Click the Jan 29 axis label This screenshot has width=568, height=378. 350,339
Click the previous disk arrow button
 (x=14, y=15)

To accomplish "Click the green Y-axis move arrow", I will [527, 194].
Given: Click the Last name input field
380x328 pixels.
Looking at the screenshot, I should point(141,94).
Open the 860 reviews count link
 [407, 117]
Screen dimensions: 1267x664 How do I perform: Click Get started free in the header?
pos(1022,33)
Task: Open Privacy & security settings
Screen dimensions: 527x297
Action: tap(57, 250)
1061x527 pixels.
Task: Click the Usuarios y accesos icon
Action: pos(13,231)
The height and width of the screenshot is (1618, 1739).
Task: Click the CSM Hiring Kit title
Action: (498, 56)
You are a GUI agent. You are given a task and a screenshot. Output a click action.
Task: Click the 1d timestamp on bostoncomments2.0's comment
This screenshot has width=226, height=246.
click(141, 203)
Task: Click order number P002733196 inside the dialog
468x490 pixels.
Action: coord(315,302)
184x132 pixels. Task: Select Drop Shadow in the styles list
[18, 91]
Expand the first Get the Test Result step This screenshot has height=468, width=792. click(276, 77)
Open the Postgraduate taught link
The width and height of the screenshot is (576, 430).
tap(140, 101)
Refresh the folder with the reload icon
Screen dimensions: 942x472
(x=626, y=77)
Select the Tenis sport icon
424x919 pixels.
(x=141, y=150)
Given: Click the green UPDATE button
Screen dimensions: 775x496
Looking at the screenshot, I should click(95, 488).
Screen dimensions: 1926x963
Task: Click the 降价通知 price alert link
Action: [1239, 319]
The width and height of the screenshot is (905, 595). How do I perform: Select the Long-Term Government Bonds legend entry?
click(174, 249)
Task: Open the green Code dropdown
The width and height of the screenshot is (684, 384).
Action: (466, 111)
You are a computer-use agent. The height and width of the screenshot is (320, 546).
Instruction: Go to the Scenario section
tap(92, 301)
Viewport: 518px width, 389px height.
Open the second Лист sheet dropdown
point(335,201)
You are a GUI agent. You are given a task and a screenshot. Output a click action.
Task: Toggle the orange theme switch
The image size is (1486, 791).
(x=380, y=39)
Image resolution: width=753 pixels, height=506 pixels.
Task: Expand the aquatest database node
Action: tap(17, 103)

——————

Problem description:
Rewrite the listing from the start through the line containing "Action: [1239, 319]", swapping "green" for "blue" and keeping everything else unchanged.

Response to this exercise:
Click the Jan 29 axis label This screenshot has width=568, height=378. 350,339
Click the previous disk arrow button
 (x=14, y=15)

To accomplish "Click the blue Y-axis move arrow", I will [527, 194].
Given: Click the Last name input field
380x328 pixels.
Looking at the screenshot, I should point(141,94).
Open the 860 reviews count link
 [407, 117]
Screen dimensions: 1267x664 How do I perform: Click Get started free in the header?
pos(1022,33)
Task: Open Privacy & security settings
Screen dimensions: 527x297
Action: tap(57, 250)
1061x527 pixels.
Task: Click the Usuarios y accesos icon
Action: pos(13,231)
The height and width of the screenshot is (1618, 1739).
Task: Click the CSM Hiring Kit title
Action: (498, 56)
You are a GUI agent. You are given a task and a screenshot. Output a click action.
Task: Click the 1d timestamp on bostoncomments2.0's comment
This screenshot has width=226, height=246.
click(141, 203)
Task: Click order number P002733196 inside the dialog
468x490 pixels.
Action: coord(315,302)
184x132 pixels. Task: Select Drop Shadow in the styles list
[18, 91]
Expand the first Get the Test Result step This screenshot has height=468, width=792. click(276, 77)
Open the Postgraduate taught link
The width and height of the screenshot is (576, 430).
tap(140, 101)
Refresh the folder with the reload icon
Screen dimensions: 942x472
(x=626, y=77)
Select the Tenis sport icon
424x919 pixels.
(x=141, y=150)
Given: Click the blue UPDATE button
Screen dimensions: 775x496
Looking at the screenshot, I should click(95, 488).
Screen dimensions: 1926x963
Task: Click the 降价通知 price alert link
Action: [1239, 319]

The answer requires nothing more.